Yesterday, for my science test, I gave the kids a blank sheet of notebook paper and asked them to write down the answers for five review questions at the end of the chapter we had read this week. The chapter was mostly about seeds -- what they contain and how they are spread.
Most of my kids did not understand the whole concept of an open book test. I told them that they could use their book to find the answers by looking back in the chapter we read. While some began flipping back pages to look for the answers, I saw one little girl looking forward into the chapter about lizards and birds. I'm pretty sure that chapter doesn't contain any information about germination or seedlings.

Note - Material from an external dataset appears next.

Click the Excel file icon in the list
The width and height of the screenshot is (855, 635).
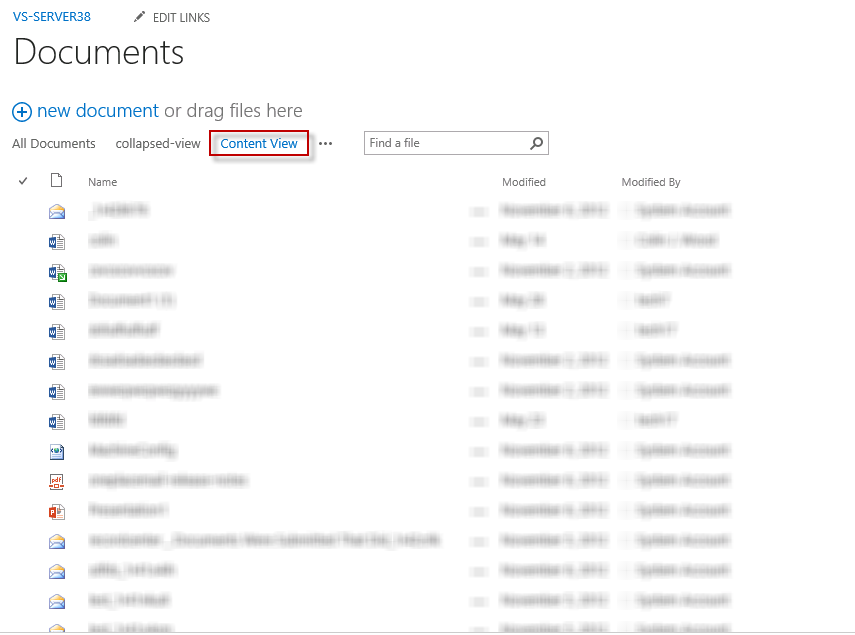click(57, 272)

Yet I still saw many of them just making completely random guesses at the answers without using the book. Often, what they wrote didn't even make any sense or did not answer the question. For example, question one was, "What is a seedling?" Roughly twelve kids wrote, "A seedling lives inside every seed." That's nice, but it doesn't tell me what a seedling IS. Just finding a sentence with the word in it does not always answer the question. If I ask someone, "Did the Cowboys win this weekend?" hopefully they will not respond, "The Dallas Cowboys are a professional football organization, located in Irving, Texas."
But my favorite part of grading the tests came with question 3. The question was, "What are some ways that seeds can be spread from one place to another?" Some of the answers to this one really showed that the kids were listening when we were talking about this part. A lot of them copied the caption from the book about cockleburrs latching onto a dogs fur. But one girl took the idea of an animal carrying seeds, and applied it to an animal that isn't listed anywhere in our science book.

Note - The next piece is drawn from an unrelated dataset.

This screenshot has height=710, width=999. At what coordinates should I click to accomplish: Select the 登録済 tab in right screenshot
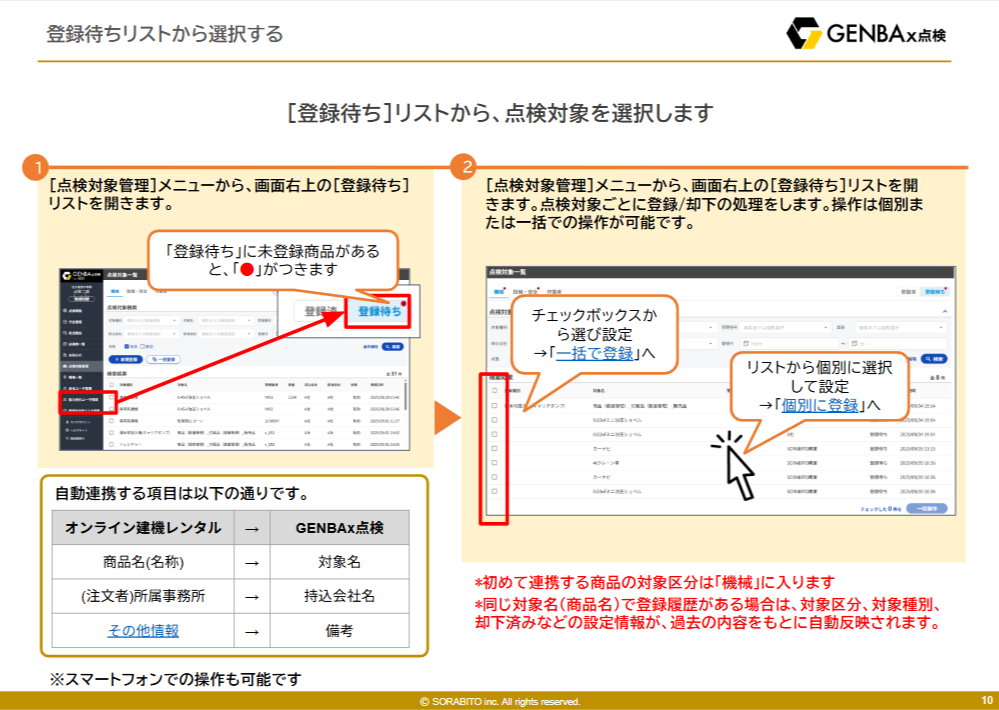908,292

"If a jaguar finds an apple and he does not know what it is and he carries it to somewhere else."
Helpful jaguar!!
Another girl wrote, "Some animals can help people carry things." I went ahead and gave her credit for this answer, assuming that by "things," she meant "seeds."
But the best answers came from the kids who remembers our discussion of how birds help spread seeds. There was a picture of a bird standing on a branch that ended in a group of berries. The caption explained that birds eat the berries, swallow the seeds, and the seeds passed through the digestive system unharmed. And thus the bird drops the seeds in a faraway location.

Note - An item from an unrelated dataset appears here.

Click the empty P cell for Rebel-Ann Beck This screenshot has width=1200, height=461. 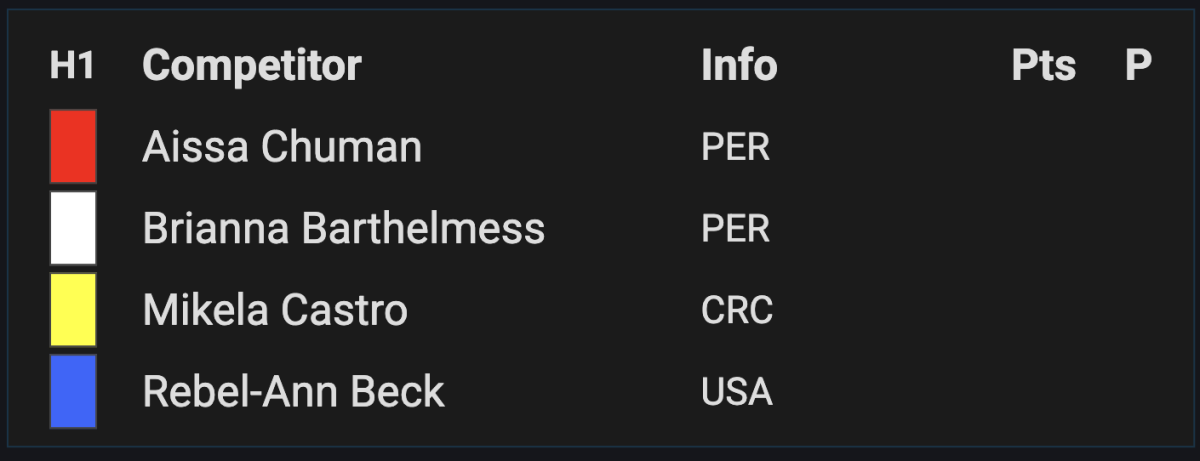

So I got a couple of priceless answers to question 3:
"A bird can eat the seed and can poopoo in another place."
and
"A bird eats the seed and they did their business and the seed falls."
These kids clearly understood the concept! Mr. Bloom, you might need to add another level to your Taxonomy, because these kids are marching up the ladder!
3 comments:
I would have LOVED to have an open book test like that in my high school days. Alas, that's pretty much gone. Maybe it's because you couldn't point and click on the answers that they didn't get it. Good story, though ...
So, just to test this out I asked my 10th and 9th grade study hall class what the seedling question was asking for. Overwhelmingly, they said, "A definition."
But even at this level, two students complained and said that it was asking for a question that had the word "seedling" located in it. Some never learn.
Isn't it amazing how the kids think an open book test is harder than other tests?